Job seeking can be challenging, confusing and take longer than you want it to. Experience shows that those who have a good ‘support crew’ around them have the best chance of maintaining the resilience and focus needed to succeed. My clients report that some of the best support has come from trusted friends, colleagues and family who are there to encourage them, proof read applications and generally listen to their plans and ideas.
Here are 5 ways that you can help your friends to make decisions about their careers, keep their job search on track and boost their confidence along the way.
1. Listen and listen some more. More often than not, your friends will benefit from just having someone listen to their questions, issues and ideas. Try to suspend your own thoughts and suggestions, and the temptation to become a ‘problem solver’ for them. Allow them enough space to say what’s on their minds and give them your attention. Its amazing the clarity that simply listening can help people achieve.
2. Show your curiosity. Asking questions can help people to further clarify their thoughts, make decisions and take action. Trying asking ‘open’ questions that encourage your friends to explain or explore their ideas further, such as ‘what is it that really appeals about that job?’ or ‘who could you talk to help you out with that information?’ The main thing is to be naturally curious and to listen to answers without over-shadowing the conversation with your own opinions and experience.
3. Avoid overdoing the advice. How many conversations have you had when the other person has, instead of listening to you, has taken over with a mountain of information, advice and “should dos”? Despite our best intentions to help, giving too much advice (especially when it is inaccurate!) can actually be counter-productive. This is not to say that you won’t have helpful information and experience to offer, so go ahead and provide it. Just remember you do not usually need to solve your friend’s problem, rather you can be a great support by helping them solve it.

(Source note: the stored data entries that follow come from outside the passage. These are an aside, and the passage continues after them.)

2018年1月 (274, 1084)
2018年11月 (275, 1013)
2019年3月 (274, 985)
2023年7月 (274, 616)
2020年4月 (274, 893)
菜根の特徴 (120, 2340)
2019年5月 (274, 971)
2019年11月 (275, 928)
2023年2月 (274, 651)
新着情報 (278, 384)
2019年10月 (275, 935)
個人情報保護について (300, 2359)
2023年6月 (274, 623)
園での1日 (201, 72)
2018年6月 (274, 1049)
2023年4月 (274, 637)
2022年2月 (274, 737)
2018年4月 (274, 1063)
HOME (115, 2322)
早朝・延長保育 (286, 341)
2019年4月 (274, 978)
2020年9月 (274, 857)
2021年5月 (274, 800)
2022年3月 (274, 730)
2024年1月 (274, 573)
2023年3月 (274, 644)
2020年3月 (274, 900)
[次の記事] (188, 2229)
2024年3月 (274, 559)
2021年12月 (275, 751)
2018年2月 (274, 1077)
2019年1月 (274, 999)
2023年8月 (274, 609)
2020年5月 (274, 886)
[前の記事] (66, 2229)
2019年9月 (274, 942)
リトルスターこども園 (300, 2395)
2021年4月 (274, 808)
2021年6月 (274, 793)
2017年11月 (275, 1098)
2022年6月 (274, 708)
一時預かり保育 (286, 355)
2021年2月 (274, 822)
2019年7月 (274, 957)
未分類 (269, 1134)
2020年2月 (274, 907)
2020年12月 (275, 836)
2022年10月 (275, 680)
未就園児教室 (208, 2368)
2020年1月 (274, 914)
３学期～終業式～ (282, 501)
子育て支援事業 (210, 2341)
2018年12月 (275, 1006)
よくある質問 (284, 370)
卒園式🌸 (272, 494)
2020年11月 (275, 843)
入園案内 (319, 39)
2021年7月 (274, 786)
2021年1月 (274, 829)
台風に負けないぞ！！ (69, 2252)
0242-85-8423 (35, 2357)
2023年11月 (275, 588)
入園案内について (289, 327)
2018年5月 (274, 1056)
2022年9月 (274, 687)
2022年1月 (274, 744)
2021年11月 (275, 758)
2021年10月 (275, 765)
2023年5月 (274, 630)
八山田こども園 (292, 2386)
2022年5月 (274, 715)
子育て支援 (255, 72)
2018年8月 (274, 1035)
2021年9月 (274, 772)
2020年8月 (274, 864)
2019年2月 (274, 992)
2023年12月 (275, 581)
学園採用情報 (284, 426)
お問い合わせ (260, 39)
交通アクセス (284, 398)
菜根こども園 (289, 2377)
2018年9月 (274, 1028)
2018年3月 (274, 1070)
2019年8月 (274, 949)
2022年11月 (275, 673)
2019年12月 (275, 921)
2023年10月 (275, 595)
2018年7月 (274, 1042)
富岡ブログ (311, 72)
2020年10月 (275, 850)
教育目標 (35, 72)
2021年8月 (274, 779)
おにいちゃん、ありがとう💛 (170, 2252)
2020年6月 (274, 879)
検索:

4. Encourage action. For many people, their job search or career planning is delayed or sabotaged due to take a lack of action. This can be caused by feelings of uncertainty, confusion, lack of confidence or preparation, or unwillingness to take a risk. However if they have thought through their ideas and plans even a little, encourage your friends to followed through on them. This could involve relatively straightforward things like signing up for job alerts on relevant on-line job sites; updating their resume; contacting a career coach; meeting with some people in their networks; or practising their interview skills. Encourage them to prioritise and have a go. Simply taking action, doing something, creates momentum.
5. Keep up regular communication. Let your friends know you are there to help if needed. You could send them an occasional useful link; occasionally give encouraging and positive feedback; make constructive suggestions; continue to listen and ask good questions. In doing this you are giving your friends an amazing gift!